[Stored data entries]
───
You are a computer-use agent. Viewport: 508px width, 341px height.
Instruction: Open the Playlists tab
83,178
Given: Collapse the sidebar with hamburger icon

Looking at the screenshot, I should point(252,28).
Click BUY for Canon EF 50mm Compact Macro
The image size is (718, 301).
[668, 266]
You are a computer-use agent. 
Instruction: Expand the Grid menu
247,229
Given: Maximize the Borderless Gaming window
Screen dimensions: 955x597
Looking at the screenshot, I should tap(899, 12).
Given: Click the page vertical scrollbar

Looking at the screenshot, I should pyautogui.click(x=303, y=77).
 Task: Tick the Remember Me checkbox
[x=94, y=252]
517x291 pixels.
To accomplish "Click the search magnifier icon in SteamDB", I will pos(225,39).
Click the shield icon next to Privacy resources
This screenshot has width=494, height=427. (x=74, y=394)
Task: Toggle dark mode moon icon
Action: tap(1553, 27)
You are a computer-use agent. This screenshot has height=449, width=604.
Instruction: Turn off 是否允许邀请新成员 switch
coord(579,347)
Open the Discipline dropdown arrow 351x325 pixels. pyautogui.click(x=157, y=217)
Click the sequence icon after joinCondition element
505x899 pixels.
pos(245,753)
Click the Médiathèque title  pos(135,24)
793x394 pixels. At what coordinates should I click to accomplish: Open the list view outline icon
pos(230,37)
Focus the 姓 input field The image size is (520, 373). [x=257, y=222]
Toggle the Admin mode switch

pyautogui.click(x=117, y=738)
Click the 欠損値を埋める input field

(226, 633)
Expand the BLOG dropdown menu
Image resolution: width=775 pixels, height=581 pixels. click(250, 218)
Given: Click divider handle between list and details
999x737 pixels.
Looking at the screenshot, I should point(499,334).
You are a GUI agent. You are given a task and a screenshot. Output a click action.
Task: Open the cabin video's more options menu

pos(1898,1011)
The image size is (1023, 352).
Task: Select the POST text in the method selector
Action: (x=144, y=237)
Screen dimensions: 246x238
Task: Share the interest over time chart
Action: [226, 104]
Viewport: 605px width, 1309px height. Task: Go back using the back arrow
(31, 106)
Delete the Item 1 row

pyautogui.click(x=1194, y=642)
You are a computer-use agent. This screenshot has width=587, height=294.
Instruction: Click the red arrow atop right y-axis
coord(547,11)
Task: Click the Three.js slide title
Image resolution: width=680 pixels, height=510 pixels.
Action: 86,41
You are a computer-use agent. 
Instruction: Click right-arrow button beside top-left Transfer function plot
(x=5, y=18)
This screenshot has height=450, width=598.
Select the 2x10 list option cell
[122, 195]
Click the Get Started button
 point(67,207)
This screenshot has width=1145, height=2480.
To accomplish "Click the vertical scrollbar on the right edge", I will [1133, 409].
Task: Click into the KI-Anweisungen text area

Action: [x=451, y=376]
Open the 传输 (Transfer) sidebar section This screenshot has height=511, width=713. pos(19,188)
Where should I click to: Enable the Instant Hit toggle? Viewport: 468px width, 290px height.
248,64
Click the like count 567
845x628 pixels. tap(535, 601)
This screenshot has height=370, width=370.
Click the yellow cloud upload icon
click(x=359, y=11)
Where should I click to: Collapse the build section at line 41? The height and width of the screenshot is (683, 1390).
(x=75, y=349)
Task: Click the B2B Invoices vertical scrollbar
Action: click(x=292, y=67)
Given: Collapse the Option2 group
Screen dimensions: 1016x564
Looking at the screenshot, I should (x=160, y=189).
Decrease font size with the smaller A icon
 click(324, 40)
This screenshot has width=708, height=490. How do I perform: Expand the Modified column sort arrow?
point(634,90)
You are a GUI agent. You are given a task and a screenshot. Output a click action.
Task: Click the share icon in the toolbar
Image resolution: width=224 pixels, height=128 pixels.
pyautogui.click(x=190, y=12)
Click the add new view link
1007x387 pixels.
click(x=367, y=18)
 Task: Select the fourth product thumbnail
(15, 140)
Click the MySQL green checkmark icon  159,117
───
◆ **Goal of the exercise**: Edit the entries above, replacing every "Instruction" with "Command" and leaving everything else unchanged.

◆ **Exercise result**:
You are a computer-use agent. Viewport: 508px width, 341px height.
Command: Open the Playlists tab
83,178
Given: Collapse the sidebar with hamburger icon

Looking at the screenshot, I should point(252,28).
Click BUY for Canon EF 50mm Compact Macro
The image size is (718, 301).
[668, 266]
You are a computer-use agent. 
Command: Expand the Grid menu
247,229
Given: Maximize the Borderless Gaming window
Screen dimensions: 955x597
Looking at the screenshot, I should tap(899, 12).
Given: Click the page vertical scrollbar

Looking at the screenshot, I should pyautogui.click(x=303, y=77).
 Task: Tick the Remember Me checkbox
[x=94, y=252]
517x291 pixels.
To accomplish "Click the search magnifier icon in SteamDB", I will pos(225,39).
Click the shield icon next to Privacy resources
This screenshot has width=494, height=427. (x=74, y=394)
Task: Toggle dark mode moon icon
Action: tap(1553, 27)
You are a computer-use agent. This screenshot has height=449, width=604.
Command: Turn off 是否允许邀请新成员 switch
coord(579,347)
Open the Discipline dropdown arrow 351x325 pixels. pyautogui.click(x=157, y=217)
Click the sequence icon after joinCondition element
505x899 pixels.
pos(245,753)
Click the Médiathèque title  pos(135,24)
793x394 pixels. At what coordinates should I click to accomplish: Open the list view outline icon
pos(230,37)
Focus the 姓 input field The image size is (520, 373). [x=257, y=222]
Toggle the Admin mode switch

pyautogui.click(x=117, y=738)
Click the 欠損値を埋める input field

(226, 633)
Expand the BLOG dropdown menu
Image resolution: width=775 pixels, height=581 pixels. click(250, 218)
Given: Click divider handle between list and details
999x737 pixels.
Looking at the screenshot, I should point(499,334).
You are a GUI agent. You are given a task and a screenshot. Output a click action.
Task: Open the cabin video's more options menu

pos(1898,1011)
The image size is (1023, 352).
Task: Select the POST text in the method selector
Action: (x=144, y=237)
Screen dimensions: 246x238
Task: Share the interest over time chart
Action: [226, 104]
Viewport: 605px width, 1309px height. Task: Go back using the back arrow
(31, 106)
Delete the Item 1 row

pyautogui.click(x=1194, y=642)
You are a computer-use agent. This screenshot has width=587, height=294.
Command: Click the red arrow atop right y-axis
coord(547,11)
Task: Click the Three.js slide title
Image resolution: width=680 pixels, height=510 pixels.
Action: 86,41
You are a computer-use agent. 
Command: Click right-arrow button beside top-left Transfer function plot
(x=5, y=18)
This screenshot has height=450, width=598.
Select the 2x10 list option cell
[122, 195]
Click the Get Started button
 point(67,207)
This screenshot has width=1145, height=2480.
To accomplish "Click the vertical scrollbar on the right edge", I will [1133, 409].
Task: Click into the KI-Anweisungen text area

Action: [x=451, y=376]
Open the 传输 (Transfer) sidebar section This screenshot has height=511, width=713. pos(19,188)
Where should I click to: Enable the Instant Hit toggle? Viewport: 468px width, 290px height.
248,64
Click the like count 567
845x628 pixels. tap(535, 601)
This screenshot has height=370, width=370.
Click the yellow cloud upload icon
click(x=359, y=11)
Where should I click to: Collapse the build section at line 41? The height and width of the screenshot is (683, 1390).
(x=75, y=349)
Task: Click the B2B Invoices vertical scrollbar
Action: click(x=292, y=67)
Given: Collapse the Option2 group
Screen dimensions: 1016x564
Looking at the screenshot, I should (x=160, y=189).
Decrease font size with the smaller A icon
 click(324, 40)
This screenshot has width=708, height=490. How do I perform: Expand the Modified column sort arrow?
point(634,90)
You are a GUI agent. You are given a task and a screenshot. Output a click action.
Task: Click the share icon in the toolbar
Image resolution: width=224 pixels, height=128 pixels.
pyautogui.click(x=190, y=12)
Click the add new view link
1007x387 pixels.
click(x=367, y=18)
 Task: Select the fourth product thumbnail
(15, 140)
Click the MySQL green checkmark icon  159,117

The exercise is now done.